Um trecho marcante de Roberto Bolaño


A menção a Trakl fez Amalfitano pensar, enquanto dava uma aula de forma totalmente automática, numa farmácia que ficava perto de sua casa em Barcelona e a que costumava ir quando precisava de um remédio para Rosa. Um dos balconistas era um farmacêutico quase adolescente, extremamente magro e de óculos grandes, que de noite, quando a farmácia estava de plantão, sempre lia um livro. Uma noite Amalfitano perguntou a ele, para dizer alguma coisa enquanto o jovem procurava nas prateleiras, de que livros gostava e que livro era o que estava lendo naquele momento. O farmacêutico respondeu, sem se virar, que gostava de livros do tipo A metamorfose, Bartleby, Um coração simples, Um conto de Natal. Depois disse que estava lendo Bonequinha de luxo, de Capote.
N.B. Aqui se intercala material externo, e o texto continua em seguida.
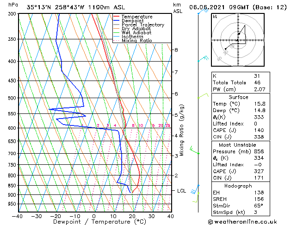Click the green wind barb at 500 hPa

[x=203, y=96]
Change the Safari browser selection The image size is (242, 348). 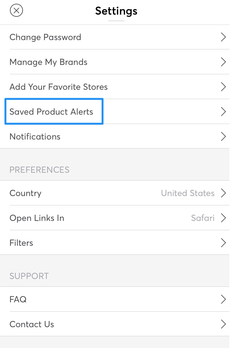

Sem considerar que Um coração simples e Um conto de Natal eram, como o nome deste último indicavam, contos e não livros, era revelador o gosto daquele jovem farmacêutico ilustrado, que talvez em outra vida tenha sido Trakl ou que nesta talvez ainda lhe estivesse reservado escrever poemas tão desesperados quanto seu distante colega austríaco, que preferia claramente, sem discussão, a obra menor à maior. Escolhia A metamorfose em vez de O processo, escolhia Bartleby em vez de Moby Dick, escolhia Um coração simples em vez de Bouvard e Pécuchet, e Um conto de Natal em vez de Um conto de duas cidades ou de As aventuras do sr. Pickwick. Que triste paradoxo, pensou Amalfitano. Nem mais os farmacêuticos ilustrados se atrevem a grandes obras, imperfeitas, torrenciais, as que abrem caminhos no desconhecido. Escolhem os exercícios perfeitos dos grandes mestres. Ou o que dá na mesma: querem ver os grandes mestres em sessões de treino de esgrima, mas não querem saber dos combates de verdade, nos quais os grandes mestres lutam contra aquilo, esse aquilo que atemoriza a todos nós, esse aquilo que acovarda e põe na defensiva, e há sangue e ferimentos mortais e fetidez.

Roberto Bolaño - 2666, 2004


Um comentário:

  1. A impressão que eu tenho é que Bolaño sabia apenas escrever livros que falam sobre livros. Não, isso não é um defeito.